Задание A — Изложите текст о Шмитте и Беньямине в двух предложениях.
Задание B — Перепишите из текста о Шмитте и Беньямине без изменений отрывок от слов «Доктрина суверенной власти, которую» до слов «аномийного человеческого действия.» включительно.
===== Текст страницы =====
Доктрина суверенной власти, которую Шмитт развивает в своей «Политической теологии», может быть прочитана как точный ответ на эссе Беньямина. В то время как стратегия «Критики насилия» была направлена на утверждение существования чистого и аномийного насилия (насилия вне номоса), у Шмитта речь идет о том, чтобы снова ввести насилие в правовой контекст. Чрезвычайное положение является тем пространством, куда он старается заключить беньяминовскую идею чистого насилия, вписать аномию в само тело номоса. Согласно Шмитту, не существует чистого насилия, то есть насилия, которое находится абсолютно вне права, потому что в чрезвычайном положении оно включено в право через собственное исключение. Другими словами, чрезвычайное положение является диспозитивом, посредством которого Шмитт отвечает на утверждение Беньямина о существовании полностью аномийного человеческого действия.
===== Фрагменты записей =====
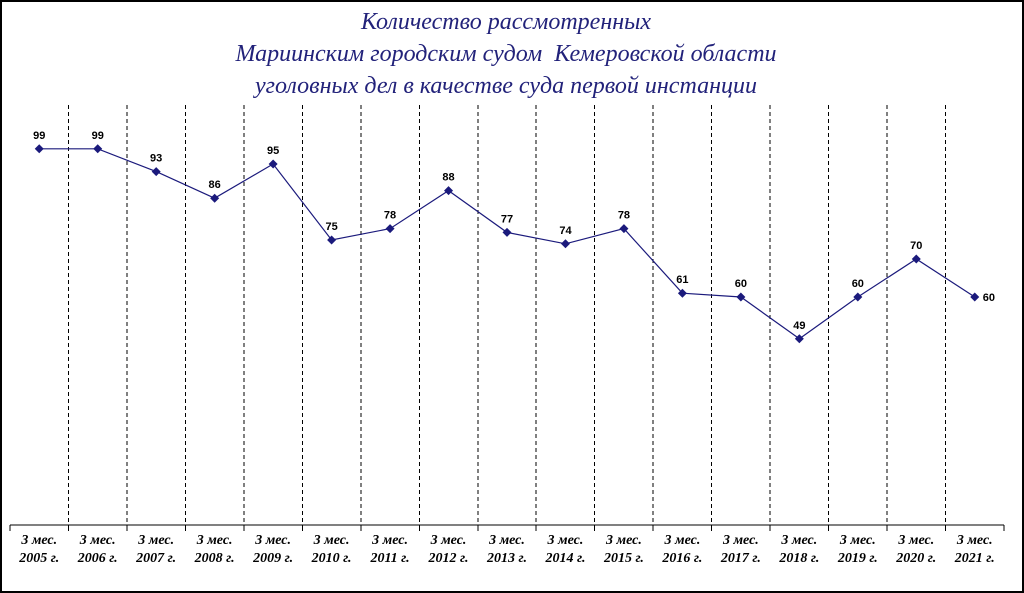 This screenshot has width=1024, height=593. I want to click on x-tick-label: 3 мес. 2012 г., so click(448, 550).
=====
===== Фрагменты записей =====
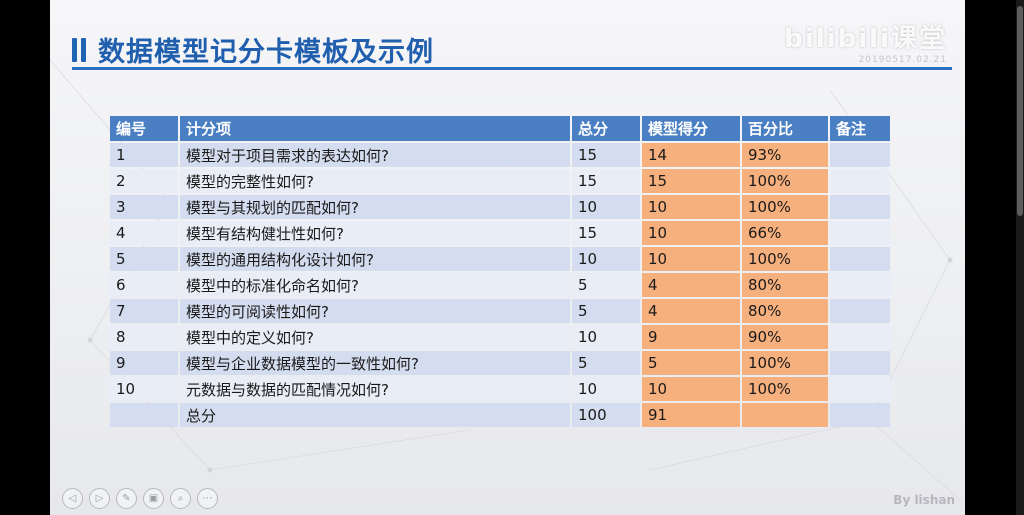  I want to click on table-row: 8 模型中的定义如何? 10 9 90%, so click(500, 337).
=====
===== Фрагменты записей =====
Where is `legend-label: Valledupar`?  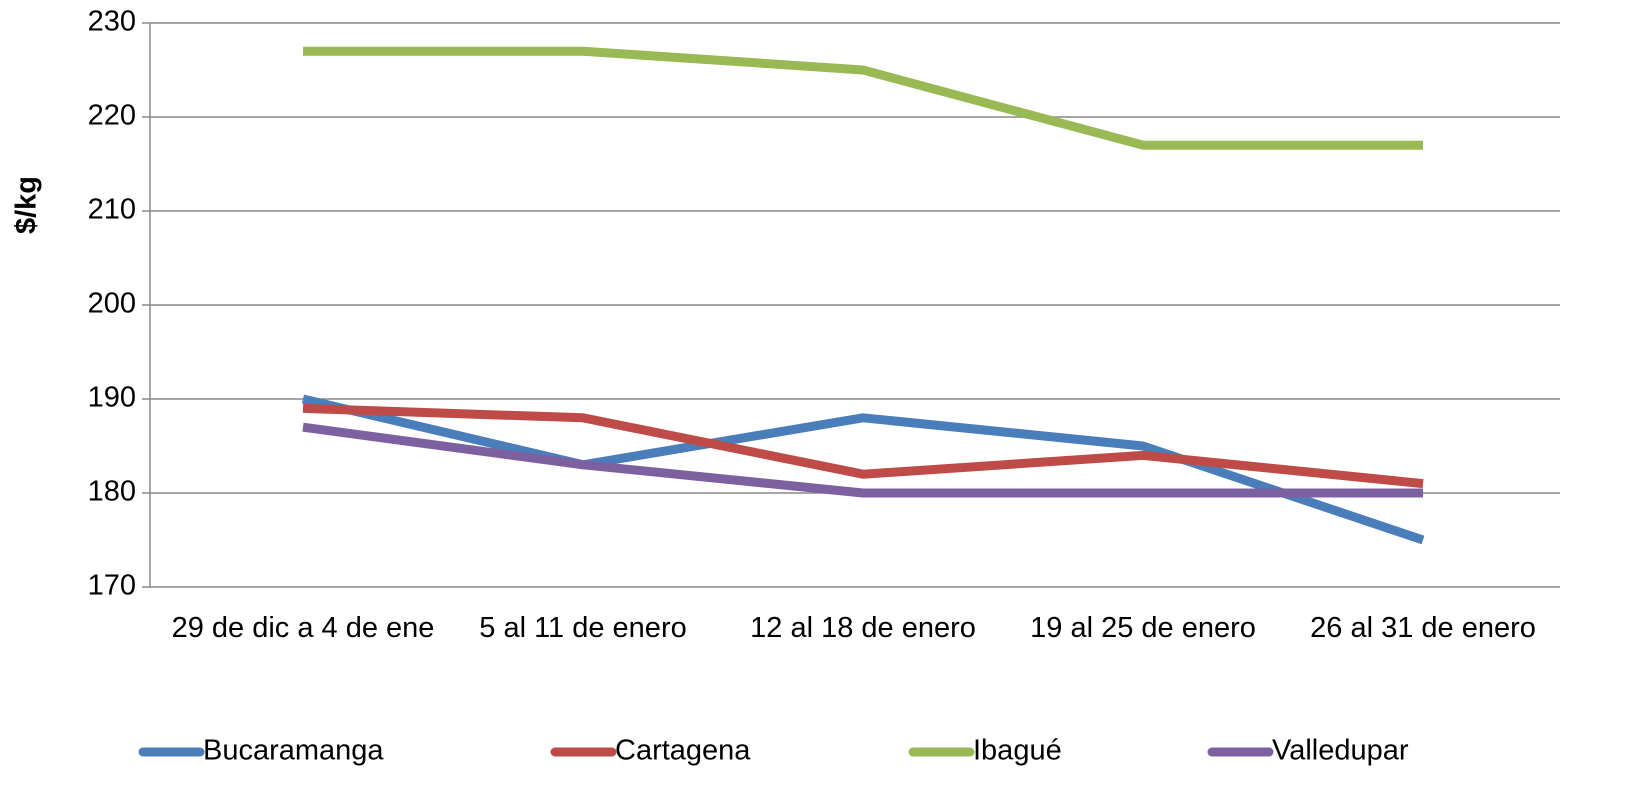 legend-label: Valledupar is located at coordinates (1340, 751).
=====
Ответ A — Доктрину суверенной власти из «Политической теологии» Шмитта можно прочитать как ответ на эссе Беньямина: «Критика насилия» утверждала существование чистого, аномийного насилия вне номоса, а Шмитт стремится снова ввести насилие в правовой контекст. Для этого служит чрезвычайное положение, которое вписывает аномию в само тело номоса, поэтому, по Шмитту, чистого насилия вне права не существует: оно включено в право через собственное исключение.

Ответ B —
Доктрина суверенной власти, которую Шмитт развивает в своей «Политической теологии», может быть прочитана как точный ответ на эссе Беньямина. В то время как стратегия «Критики насилия» была направлена на утверждение существования чистого и аномийного насилия (насилия вне номоса), у Шмитта речь идет о том, чтобы снова ввести насилие в правовой контекст. Чрезвычайное положение является тем пространством, куда он старается заключить беньяминовскую идею чистого насилия, вписать аномию в само тело номоса. Согласно Шмитту, не существует чистого насилия, то есть насилия, которое находится абсолютно вне права, потому что в чрезвычайном положении оно включено в право через собственное исключение. Другими словами, чрезвычайное положение является диспозитивом, посредством которого Шмитт отвечает на утверждение Беньямина о существовании полностью аномийного человеческого действия.